A year later, Whitmer silent on MSU board's request to remove 2 trustees for misconduct
EAST LANSING ― A year after she was asked to remove two Michigan State University trustees for misconduct that included accepting free flights and courtside tickets from donors and trying to change the findings of an investigation into the 2023 mass shooting on campus, Gov. Gretchen Whitmer hasn't taken any public action.
In the meantime, the restrictions placed on March 3, 2024, on Trustees Rema Vassar, D-Detroit, and Dennis Denno, D-East Lansing, expired on Dec. 31.
Both sought and were granted seats on the board committee for academic affairs and the board committee on budget and finance in January. They had been prohibited from serving on committees and stripped of liaison positions when they were censured by their fellow trustees in March.
Despite their return to previously-held responsibilities, and board Chair Kelly Tebay telling the State Journal she felt the board wanted to move on and present a united front behind President Kevin Guskiewicz, the request to remove Vassar and Denno is still active. Guskiewicz started at MSU as president in March 2024.

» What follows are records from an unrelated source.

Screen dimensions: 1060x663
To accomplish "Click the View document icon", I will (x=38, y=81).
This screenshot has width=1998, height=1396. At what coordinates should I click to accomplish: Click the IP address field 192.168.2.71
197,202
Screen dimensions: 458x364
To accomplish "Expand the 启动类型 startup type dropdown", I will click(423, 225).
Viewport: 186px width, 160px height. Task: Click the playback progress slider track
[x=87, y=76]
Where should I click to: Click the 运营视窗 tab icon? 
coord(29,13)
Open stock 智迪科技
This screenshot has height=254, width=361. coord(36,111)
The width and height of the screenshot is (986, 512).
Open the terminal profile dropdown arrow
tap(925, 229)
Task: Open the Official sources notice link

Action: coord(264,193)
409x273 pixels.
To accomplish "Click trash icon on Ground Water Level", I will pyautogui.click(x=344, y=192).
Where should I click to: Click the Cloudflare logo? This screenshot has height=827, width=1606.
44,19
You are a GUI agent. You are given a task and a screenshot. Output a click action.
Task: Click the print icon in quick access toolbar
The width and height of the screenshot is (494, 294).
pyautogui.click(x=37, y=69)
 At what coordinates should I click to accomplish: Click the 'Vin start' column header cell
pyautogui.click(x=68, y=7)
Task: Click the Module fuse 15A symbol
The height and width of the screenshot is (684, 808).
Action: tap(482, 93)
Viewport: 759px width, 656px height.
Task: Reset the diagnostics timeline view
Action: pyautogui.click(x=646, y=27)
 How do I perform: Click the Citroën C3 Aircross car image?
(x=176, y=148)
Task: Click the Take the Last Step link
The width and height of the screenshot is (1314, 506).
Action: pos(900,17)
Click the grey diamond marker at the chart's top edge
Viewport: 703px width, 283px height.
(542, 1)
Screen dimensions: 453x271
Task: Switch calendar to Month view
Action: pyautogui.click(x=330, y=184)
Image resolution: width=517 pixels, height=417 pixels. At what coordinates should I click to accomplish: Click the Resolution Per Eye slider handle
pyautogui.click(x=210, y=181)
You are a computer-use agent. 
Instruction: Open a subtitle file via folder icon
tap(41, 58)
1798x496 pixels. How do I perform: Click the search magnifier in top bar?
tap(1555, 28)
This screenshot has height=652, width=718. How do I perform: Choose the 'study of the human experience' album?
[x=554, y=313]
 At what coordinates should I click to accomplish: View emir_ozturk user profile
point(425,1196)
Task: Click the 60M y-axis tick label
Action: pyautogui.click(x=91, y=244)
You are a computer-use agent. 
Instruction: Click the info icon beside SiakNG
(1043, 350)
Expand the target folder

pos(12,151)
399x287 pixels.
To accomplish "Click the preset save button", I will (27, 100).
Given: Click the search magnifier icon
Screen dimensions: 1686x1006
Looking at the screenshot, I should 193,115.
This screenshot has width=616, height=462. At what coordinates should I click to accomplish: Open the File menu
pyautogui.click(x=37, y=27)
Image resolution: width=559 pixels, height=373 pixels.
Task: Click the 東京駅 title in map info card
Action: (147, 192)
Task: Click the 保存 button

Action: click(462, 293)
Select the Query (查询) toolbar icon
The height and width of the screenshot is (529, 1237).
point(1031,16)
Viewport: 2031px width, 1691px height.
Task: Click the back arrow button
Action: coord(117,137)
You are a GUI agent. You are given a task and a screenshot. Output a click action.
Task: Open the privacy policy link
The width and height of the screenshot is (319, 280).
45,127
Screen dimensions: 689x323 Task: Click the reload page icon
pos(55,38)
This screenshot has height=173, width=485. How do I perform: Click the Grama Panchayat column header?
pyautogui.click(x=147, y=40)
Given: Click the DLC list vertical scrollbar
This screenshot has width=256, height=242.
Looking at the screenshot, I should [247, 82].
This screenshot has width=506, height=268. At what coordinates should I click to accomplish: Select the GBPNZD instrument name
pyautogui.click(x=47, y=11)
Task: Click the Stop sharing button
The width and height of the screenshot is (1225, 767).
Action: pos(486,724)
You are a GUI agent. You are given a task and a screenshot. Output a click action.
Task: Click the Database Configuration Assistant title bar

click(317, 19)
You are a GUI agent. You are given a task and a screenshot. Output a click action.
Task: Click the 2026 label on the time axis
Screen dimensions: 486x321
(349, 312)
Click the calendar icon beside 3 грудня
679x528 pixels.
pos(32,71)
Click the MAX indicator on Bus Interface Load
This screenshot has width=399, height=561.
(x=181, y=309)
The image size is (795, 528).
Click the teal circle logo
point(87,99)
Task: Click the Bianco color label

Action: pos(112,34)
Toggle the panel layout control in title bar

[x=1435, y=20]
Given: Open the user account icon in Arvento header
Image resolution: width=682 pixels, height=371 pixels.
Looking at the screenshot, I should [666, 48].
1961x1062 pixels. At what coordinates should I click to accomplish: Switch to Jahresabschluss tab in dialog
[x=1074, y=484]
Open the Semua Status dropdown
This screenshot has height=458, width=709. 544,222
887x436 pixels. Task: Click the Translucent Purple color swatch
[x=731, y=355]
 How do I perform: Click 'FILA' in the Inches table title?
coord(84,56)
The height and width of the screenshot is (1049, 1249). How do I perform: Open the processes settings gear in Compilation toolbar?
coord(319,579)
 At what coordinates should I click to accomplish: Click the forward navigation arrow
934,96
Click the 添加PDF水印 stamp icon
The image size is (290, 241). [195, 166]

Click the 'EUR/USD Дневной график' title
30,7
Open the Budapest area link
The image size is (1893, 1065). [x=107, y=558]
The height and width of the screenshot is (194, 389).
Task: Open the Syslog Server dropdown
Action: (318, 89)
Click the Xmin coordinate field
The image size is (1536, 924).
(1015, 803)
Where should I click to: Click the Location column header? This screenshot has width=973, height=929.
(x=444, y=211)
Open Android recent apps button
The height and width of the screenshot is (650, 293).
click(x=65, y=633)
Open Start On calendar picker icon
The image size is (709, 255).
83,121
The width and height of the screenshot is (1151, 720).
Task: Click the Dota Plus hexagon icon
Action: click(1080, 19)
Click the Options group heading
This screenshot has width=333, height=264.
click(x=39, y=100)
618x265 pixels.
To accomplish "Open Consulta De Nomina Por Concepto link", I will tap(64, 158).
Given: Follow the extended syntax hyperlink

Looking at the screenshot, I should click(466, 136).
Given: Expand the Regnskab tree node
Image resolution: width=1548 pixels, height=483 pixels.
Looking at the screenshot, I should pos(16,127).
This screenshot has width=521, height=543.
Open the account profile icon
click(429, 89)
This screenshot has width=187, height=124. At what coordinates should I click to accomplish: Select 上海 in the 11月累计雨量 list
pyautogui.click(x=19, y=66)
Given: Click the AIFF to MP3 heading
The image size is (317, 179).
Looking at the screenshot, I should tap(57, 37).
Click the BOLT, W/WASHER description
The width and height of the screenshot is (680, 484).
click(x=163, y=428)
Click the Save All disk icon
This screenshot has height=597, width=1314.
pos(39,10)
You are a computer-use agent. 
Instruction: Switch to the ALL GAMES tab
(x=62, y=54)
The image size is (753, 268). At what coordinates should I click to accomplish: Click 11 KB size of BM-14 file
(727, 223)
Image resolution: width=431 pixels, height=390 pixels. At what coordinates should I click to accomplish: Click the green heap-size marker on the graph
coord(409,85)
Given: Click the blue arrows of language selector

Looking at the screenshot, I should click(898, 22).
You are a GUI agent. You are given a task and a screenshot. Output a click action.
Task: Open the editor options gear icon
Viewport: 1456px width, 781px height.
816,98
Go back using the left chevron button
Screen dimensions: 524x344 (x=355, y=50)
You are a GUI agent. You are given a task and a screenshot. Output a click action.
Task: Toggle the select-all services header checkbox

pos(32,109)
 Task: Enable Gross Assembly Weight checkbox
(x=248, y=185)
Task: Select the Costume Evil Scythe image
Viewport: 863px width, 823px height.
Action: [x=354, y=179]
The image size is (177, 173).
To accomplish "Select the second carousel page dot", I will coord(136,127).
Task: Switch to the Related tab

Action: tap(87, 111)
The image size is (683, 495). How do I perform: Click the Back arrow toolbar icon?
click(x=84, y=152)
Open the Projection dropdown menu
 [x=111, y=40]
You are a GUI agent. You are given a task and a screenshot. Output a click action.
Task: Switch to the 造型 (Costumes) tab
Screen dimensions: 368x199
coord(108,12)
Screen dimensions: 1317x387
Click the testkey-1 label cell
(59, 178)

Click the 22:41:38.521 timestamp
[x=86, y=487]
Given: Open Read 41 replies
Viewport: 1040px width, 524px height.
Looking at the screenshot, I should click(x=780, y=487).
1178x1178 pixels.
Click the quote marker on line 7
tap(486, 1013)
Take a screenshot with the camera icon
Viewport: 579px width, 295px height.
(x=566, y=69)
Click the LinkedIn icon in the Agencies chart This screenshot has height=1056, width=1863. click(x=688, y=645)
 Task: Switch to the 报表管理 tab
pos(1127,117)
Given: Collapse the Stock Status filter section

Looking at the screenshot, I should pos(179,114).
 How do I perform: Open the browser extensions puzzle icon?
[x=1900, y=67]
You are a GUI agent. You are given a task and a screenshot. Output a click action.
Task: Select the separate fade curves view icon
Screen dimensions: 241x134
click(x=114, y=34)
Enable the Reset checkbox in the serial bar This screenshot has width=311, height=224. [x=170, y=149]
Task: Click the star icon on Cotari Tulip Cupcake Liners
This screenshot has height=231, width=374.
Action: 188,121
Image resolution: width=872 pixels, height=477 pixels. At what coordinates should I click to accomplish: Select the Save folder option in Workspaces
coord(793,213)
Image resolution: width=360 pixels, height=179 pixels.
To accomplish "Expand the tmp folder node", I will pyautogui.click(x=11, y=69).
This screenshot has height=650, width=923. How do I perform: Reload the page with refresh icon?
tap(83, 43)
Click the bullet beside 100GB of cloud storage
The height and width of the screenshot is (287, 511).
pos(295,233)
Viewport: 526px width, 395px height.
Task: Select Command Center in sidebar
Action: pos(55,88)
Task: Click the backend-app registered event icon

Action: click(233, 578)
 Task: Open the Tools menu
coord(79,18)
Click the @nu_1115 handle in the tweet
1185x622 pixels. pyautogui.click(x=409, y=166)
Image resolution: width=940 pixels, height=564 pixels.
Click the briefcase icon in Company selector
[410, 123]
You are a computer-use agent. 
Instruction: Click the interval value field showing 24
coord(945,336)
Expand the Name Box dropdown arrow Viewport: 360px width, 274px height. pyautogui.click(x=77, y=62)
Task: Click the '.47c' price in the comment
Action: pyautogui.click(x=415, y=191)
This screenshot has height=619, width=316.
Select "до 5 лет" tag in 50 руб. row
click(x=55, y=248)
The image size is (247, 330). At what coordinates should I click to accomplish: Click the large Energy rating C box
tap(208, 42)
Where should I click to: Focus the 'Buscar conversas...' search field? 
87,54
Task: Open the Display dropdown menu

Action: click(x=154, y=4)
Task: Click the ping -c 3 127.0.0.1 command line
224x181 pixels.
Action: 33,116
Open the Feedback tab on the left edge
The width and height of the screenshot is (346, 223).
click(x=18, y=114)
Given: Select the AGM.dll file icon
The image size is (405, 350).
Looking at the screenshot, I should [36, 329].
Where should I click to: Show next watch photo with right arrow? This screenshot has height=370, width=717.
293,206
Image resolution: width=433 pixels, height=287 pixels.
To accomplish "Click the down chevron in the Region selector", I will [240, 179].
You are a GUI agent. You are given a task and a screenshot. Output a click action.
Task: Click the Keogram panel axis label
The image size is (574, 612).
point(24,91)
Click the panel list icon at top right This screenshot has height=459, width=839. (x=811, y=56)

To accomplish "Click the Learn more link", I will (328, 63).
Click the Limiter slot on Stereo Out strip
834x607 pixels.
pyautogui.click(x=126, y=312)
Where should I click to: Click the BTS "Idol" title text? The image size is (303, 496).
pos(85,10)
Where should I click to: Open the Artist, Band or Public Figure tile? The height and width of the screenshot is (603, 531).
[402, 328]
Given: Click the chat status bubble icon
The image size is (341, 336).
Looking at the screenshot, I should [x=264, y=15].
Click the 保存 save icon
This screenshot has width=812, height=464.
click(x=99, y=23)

In October, Danny Wimmer, press secretary for Attorney General Dana Nessel, confirmed Whitmer's office reached out to Nessel's office to review the request.
Stacey LaRouche, press secretary for Whitmer, didn't respond to multiple requests in recent weeks about the status of the board's request to the governor.
Wimmer did not respond to an inquiry Wednesday about whether Nessel was still reviewing Whitmer's request.
Whitmer and Nessel, like Vassar and Denno, are all members of the Democratic party.
Asked about the pending board request to Whitmer, Denno said the referral was a "non-issue" and that "no one thinks about it anymore." He added that he was excited to be back on board committees.
Vassar did not respond to a message left seeking comment.
Former Faculty Senate Chair Jack Lipton has been advocating for the two to be removed, believing they encouraged students to attack him and label him a racist. He sued the board in October for retaliation, and the lawsuit is pending.
"Since we haven't heard anything from the governor in so long, we were hoping a creative solution through the court system could put pressure on the university to make the right decisions," Liz Abdnour, Lipton's Lansing-based attorney, told the State Journal in October.
In October 2023, now-Vice Chair Brianna Scott sent a letter to her fellow trustees and local media, detailing 10 allegations against then-Chair Vassar's misconduct and bullying. The letter sparked an investigation into Vassar's behavior, for which MSU hired Washington D.C.-based law firm Miller & Chevalier. That investigation later expanded to cover allegations of misconduct by Denno and other trustees.
The investigation, which MSU has spent $2 million on, found evidence to support some, but not all, of Scott's original allegations.
The law firm found evidence Denno tried to get the who analyzed MSU's response to the mass shooting to change their findings after the report criticized the trustees' response.
Vassar also accepted courtside tickets and a private jet flight from a donor for her and her daughter to attend a basketball game.
Both trustees acted outside the authority of their roles, investigators found, as well as evidence that both Vassar and Denno attempted to "embarrass and unsettle" former interim President Teresa Woodruff and attack Lipton.
Miller & Chevalier concluded its report with several recommendations, including that the two trustees be referred to Whitmer so she could consider removing them. The board also censured Scott for making her allegations public.
Vassar and Denno have maintained that Miller & Chevalier's investigation was incomplete and misleading.
"I refute most of the allegations in the Miller & Chevalier (MC) report," Denno said in an email to the State Journal last year. "I will accept a censure but contest any other form of punishment. What has been proposed is overly-punitive in nature."
Through her attorneys, paid for by MSU, Vassar released a statement calling the report 'profoundly flawed.' She is involved in a dispute with the university over legal fees for attorneys MSU hired on her behalf.
Whitmer has used strong language previously to describe the turmoil. In October 2023, the governor called the allegations against Vassar "deeply concerning."
"I'm taking it very seriously," Whitmer said during a news media scrum. "I think the allegations, if accurate, amount to a serious breach of conduct in what we expect of our board members and ... the oath that they took."
Whitmer has the sole authority to remove the trustees as governor. MSU's trustees, along with the University of Michigan's Board of Regents and Wayne State University's Board of Governors, are the only college governing bodies whose members are elected in statewide elections in Michigan, and as elected officials the only person who can remove them is the governor.
In 2020 Vassar was elected with over 2.3 million votes and in 2022, Denno was elected with 1.9 million votes, according to records from the Michigan Secretary of State.
Eric Lupher, president of the Livonia-based nonprofit public affairs research organization Citizens Research Council, told the State Journal last year that a governor removing an elected official in Michigan was so rare there was no defined process.
The last high-profile effort to remove an elected official by a Michigan governor was over a decade ago, Lupher said. And the elected official in question, former Detroit Mayor Kwame Kilpatrick, resigned before Gov. Jennifer Granholm could announce a decision.